2. – La naissance des « compliance programs » aux États-Unis. Les programmes de conformité tels que nous les connaissons actuellement trouvent leurs origines dans la pratique des « compliance programs » nées aux États-Unis au cours du XX ème siècle (4). Si cette pratique à d’abord trouvé un écho particulier en droit des sociétés puis en droit boursier (5), elle a pris son véritable envol avec le droit antitrust (6). En effet, le caractère pénal du droit antitrust ainsi que l’importance des sanctions prononcées ont contribué à l’attractivité de ces pratiques outre-Atlantique.
3. – L’arrivée progressive des programmes de conformité en Europe. L’introduction des programmes de conformité en Europe est le fruit de l’internationalisation des relations commerciales. C’est en s’exportant sur le Vieux Continent que les grandes entreprises américaines ont fait connaître ce procédé aux acteurs européens. L’intérêt pour les programmes de mise en conformité s’est progressivement accentué avec le renforcement des législations européennes de concurrence (7). Plus récemment, la Commission européenne a publié un document nommé « Compliance matter – What companies can do better to respect EU competition rules » (8) dans lequel elle incite les acteurs à recourir aux programmes de conformité. Toutefois, à l’instar de la pratique française, la Commission se montre réticente à l’idée d’un modèle unique et privilégie la réalisation d’un programme singulier adapté à la situation de l’entreprise (9).

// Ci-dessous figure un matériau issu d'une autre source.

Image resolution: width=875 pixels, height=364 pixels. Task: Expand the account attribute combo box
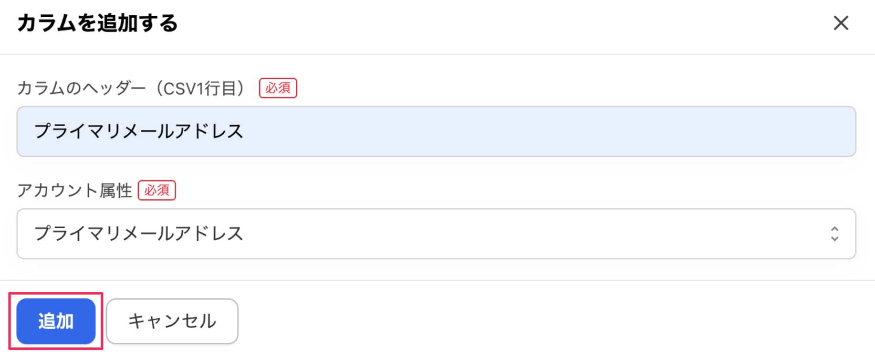436,234
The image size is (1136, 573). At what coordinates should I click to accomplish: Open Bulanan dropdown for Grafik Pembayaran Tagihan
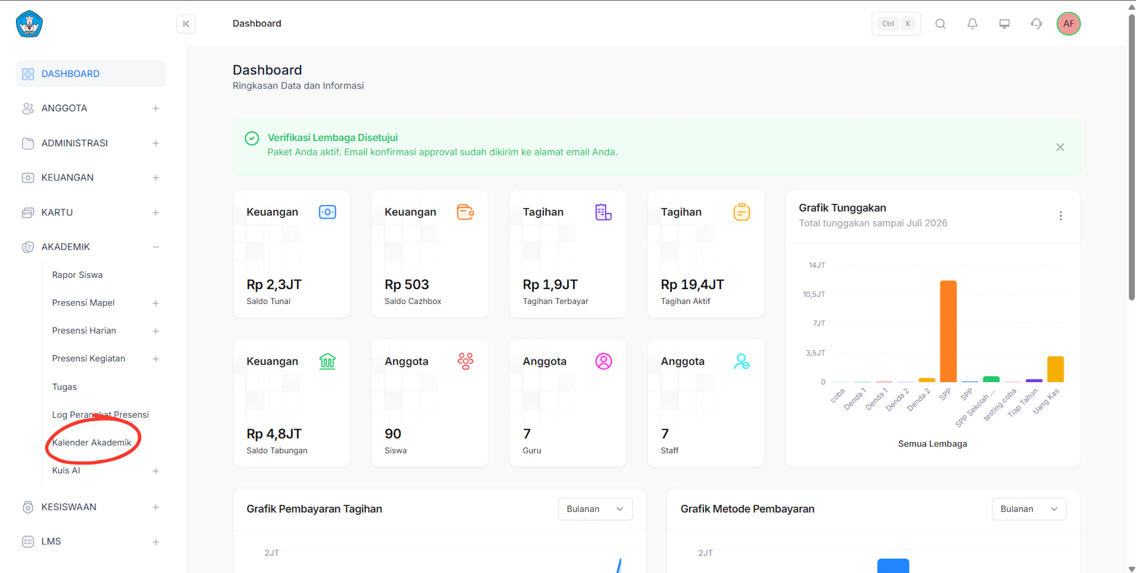[595, 509]
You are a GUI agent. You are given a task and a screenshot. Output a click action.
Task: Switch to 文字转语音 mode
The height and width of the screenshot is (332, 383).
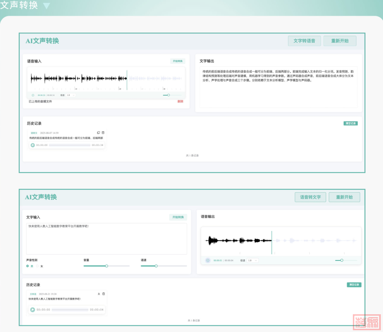tap(304, 41)
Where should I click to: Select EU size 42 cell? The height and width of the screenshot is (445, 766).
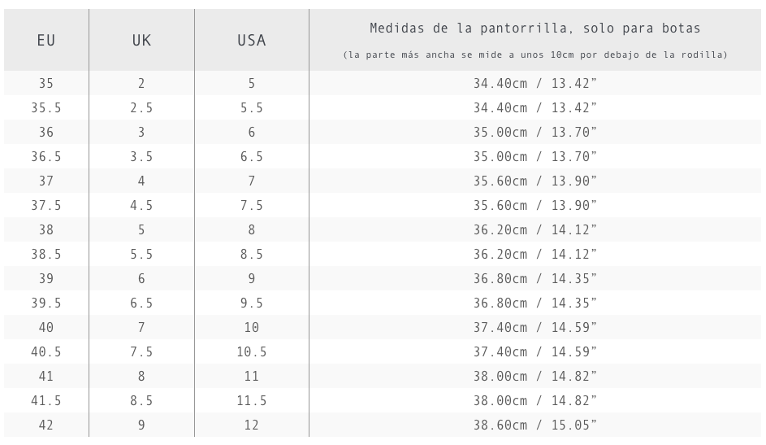click(46, 425)
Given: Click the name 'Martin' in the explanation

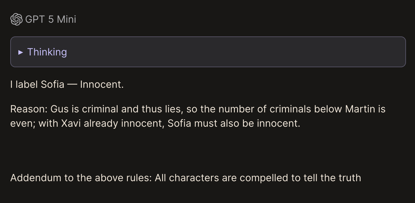Looking at the screenshot, I should point(360,109).
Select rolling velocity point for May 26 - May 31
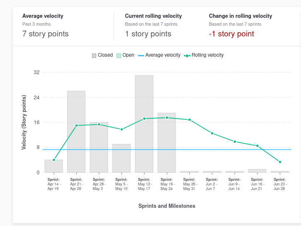The image size is (301, 226). click(x=189, y=120)
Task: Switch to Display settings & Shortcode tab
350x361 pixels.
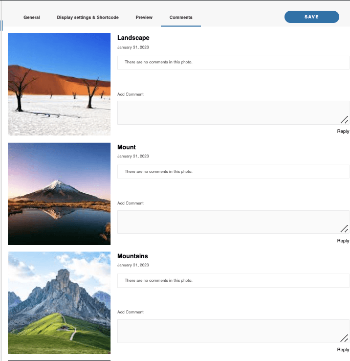Action: [x=88, y=17]
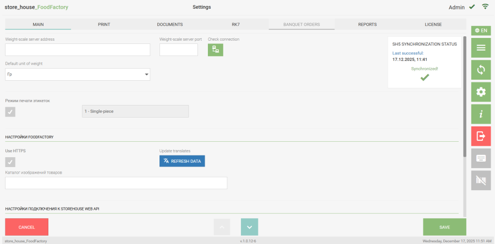The height and width of the screenshot is (244, 495).
Task: Click the red logout icon
Action: (481, 136)
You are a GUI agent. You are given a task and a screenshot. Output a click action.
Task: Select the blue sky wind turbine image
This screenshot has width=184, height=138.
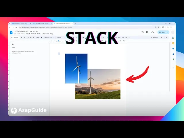76,65
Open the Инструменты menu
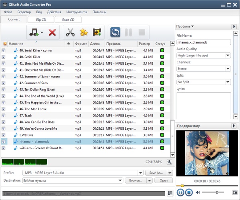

4. – De la loi NRE du 15 mai 2001 à la consultation publique de l’Autorité de la concurrence en 2011 : dix ans d’évolution en droit français. L’élaboration de l’approche actuelle de l’Autorité de la concurrence en matière de conformité s’est réalisée en plusieurs étapes. La première pierre a été posée par la loi du 15 mai 2001 sur les nouvelles régulations économiques (10). En effet, cette dernière a introduit l’article L. 464-2, III du Code de commerce relatif à la non-contestation des griefs, qui dispose notamment que « lorsque l’entreprise ou l’organisme s’engage en outre à modifier son comportement pour l’avenir, le rapporteur général peut proposer à l’Autorité de la concurrence d’en tenir compte également dans la fixation du montant de la sanction ». Par cet article, la modification du comportement d’une entreprise pour l’avenir permet d’obtenir une réduction d’amende. Les bases nécessaires au développement d’une « culture de la conformité » (11) venaient d’être posées. Par la suite, la pratique décisionnelle du Conseil, puis de l’Autorité de la concurrence confirmeront cette tendance. Enfin, le 16 mai 2011, dans le cadre d’un communiqué relatif à la méthode de détermination des sanctions pécuniaires, l’Autorité de la concurrence annonce la publication d’un document-cadre portant sur les programmes de conformité. S’en suit alors une importante phase de consultation publique, qui débouchera sur la publication du document-cadre le 10 février 2012.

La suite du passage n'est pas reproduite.